The Eliatropes have chosen…peace?
This seems to be what’s happening—for now. The Eliatrope Goddess is using the Cloud Eyes as giant cameras keeping watch over most of the planet, sending her kids to deal with any trouble. Sounds too good to be true? Guess we’ll have to wait and see.
In the meantime, I’m loving Yugo’s interactions with his family. His tender moments with his Goddess mother; the antagonistic relationship between him and Qilby; and connecting with his sister, Nora, while out on a mission. It’s all a treat to see. A shame the only time I’m interested in Mr. Bland Yugo is when he’s fighting or interacting with more compelling characters.
Poor Qilby. I know. I know. The guy almost destroyed the world. But, being trapped in a white void for centuries would screw anyone up. I’m surprised he’s got any wits left about him at all. And, hey. Points for Qilby for trying to bury the hatchet between him and Yugo. Sweet, but futile as our dear Yugo is too sanctimonious to give his own brother a second chance. Geez, dude! He only tried to destroy the world. Stop making such a big deal about it!
Adamai’s suspicious of the Eliatropes and decides to leave. Good. Go find a cliff to jump off.
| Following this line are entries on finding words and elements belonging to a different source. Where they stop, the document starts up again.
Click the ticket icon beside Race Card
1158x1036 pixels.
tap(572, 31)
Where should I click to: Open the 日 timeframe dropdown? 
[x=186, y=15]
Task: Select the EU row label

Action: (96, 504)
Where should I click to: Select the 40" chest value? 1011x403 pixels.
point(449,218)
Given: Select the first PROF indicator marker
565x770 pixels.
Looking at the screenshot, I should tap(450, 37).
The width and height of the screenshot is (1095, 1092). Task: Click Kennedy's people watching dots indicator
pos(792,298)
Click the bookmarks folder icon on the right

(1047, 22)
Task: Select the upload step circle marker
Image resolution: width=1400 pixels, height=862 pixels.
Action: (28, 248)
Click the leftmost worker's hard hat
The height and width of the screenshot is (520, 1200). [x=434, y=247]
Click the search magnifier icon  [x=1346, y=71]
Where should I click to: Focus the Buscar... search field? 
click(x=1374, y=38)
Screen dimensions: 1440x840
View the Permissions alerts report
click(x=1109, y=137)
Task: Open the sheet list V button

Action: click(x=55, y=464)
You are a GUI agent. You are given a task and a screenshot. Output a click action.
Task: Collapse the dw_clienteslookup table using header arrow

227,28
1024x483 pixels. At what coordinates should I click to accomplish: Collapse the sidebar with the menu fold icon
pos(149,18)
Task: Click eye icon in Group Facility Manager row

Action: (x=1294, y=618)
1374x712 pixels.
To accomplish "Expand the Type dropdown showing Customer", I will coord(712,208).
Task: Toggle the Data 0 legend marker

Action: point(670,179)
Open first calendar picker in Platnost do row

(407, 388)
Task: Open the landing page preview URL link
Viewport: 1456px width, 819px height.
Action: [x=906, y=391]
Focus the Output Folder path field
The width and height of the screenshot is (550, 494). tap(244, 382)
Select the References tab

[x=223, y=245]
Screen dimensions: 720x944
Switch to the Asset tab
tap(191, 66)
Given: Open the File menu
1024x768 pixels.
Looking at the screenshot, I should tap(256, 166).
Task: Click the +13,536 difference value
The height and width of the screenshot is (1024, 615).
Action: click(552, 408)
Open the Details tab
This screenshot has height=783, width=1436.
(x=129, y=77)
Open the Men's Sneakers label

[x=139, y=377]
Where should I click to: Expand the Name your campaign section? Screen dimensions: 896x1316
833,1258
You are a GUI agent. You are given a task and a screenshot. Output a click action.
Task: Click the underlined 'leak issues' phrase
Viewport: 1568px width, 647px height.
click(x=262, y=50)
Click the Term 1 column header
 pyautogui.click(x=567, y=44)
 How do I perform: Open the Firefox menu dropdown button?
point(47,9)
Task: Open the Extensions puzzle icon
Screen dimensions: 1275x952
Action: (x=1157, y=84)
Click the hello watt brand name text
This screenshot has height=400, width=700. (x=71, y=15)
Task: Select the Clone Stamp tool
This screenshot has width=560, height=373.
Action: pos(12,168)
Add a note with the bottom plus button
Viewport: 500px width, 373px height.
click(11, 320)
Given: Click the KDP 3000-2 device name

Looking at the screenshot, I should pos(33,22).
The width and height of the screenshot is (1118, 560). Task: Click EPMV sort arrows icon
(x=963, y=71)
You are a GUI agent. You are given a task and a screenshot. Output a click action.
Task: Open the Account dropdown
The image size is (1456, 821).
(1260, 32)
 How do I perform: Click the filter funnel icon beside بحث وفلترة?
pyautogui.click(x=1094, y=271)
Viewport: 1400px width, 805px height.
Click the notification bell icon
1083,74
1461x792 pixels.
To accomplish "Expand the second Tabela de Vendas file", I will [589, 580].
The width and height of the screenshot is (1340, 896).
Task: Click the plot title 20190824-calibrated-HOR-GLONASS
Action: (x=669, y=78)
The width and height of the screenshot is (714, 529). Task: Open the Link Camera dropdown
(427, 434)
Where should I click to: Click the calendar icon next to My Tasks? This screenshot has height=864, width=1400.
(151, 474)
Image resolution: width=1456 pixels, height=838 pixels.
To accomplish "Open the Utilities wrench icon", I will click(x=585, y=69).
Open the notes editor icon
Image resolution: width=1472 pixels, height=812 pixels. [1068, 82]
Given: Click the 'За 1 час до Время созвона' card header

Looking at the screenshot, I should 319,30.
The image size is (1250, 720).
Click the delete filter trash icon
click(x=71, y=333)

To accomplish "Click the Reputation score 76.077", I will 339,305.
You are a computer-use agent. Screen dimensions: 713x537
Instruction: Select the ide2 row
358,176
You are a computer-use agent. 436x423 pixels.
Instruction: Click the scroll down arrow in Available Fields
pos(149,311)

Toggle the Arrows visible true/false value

Armand is such a petty bastard. His little sister returns home from another adventure (saving the world in the process, again) and this prick has her thinking her father’s alive in the garden. Dude. Face facts: You were never your father’s favorite, and you’ll never be more popular than Amalia. But, guess what? You’re the king. Smoke some of that royal Sadida Kingdom kush and shut and eff up.
We learn the blind assassin is named Madagasken. I’m not sure, but I bet with a name like that he’s in the Wakfu MMORPG game. Anyway, he’s still being all calm and cool and dangerous. Now he’s got his bow. Uh-oh. Someone’s about to get an arrow in their bullseye.
We learn the Percedal Family’s house is already rebuilt—and someone’s living there: Poo. No, I don’t have to poo. That’s who’s living in their house. You know? The big panda guy from season three? Well, no one wants poo in their house, so you can bet the family wants him gone.
It turns out Poo is like us—a Percedal Family stan! So, instead of immediately kicking his squatting butt out, they’re letting him cook for them, literally. A rebuilt house and a chef. Team Dally wins again!
*SIGH!* Guess I should mention Ruel & Arpagone. Blah blah blah toxic relationship. Blah blah blah she stole his money. Blah blah he’s hunting her down. Oh my Goddess! I don’t care. They both suck. Lady, you should’ve just taken half like any respectable divorcee would then partied it up with your friends at whatever this world’s equivalent of Las Vegas is. WHY ARE THEY STILL MARRIED!?
Another good episode! Learning more about what the Eliatrope Goddess is doing was interesting along with seeing Yugo’s relationship with her and his family. Again, the Percedal Family stole the episode with their antics. I love them so much. There’s a new world order and several mysteries brewing (the assassin, the Eliatrope’s true intentions, and the missing World of Twelve Gods to name a few), making this episode fun in itself and well as in anticipation of what’s to come. I’m in it for the long haul and couldn’t be happier.
This week’s Wack Award (Wack as in Wakfu. Get it?) goes to Armand for not telling Amalia her father died. I know you live in a forest kingdom but pull that stick out of your butt, my guy.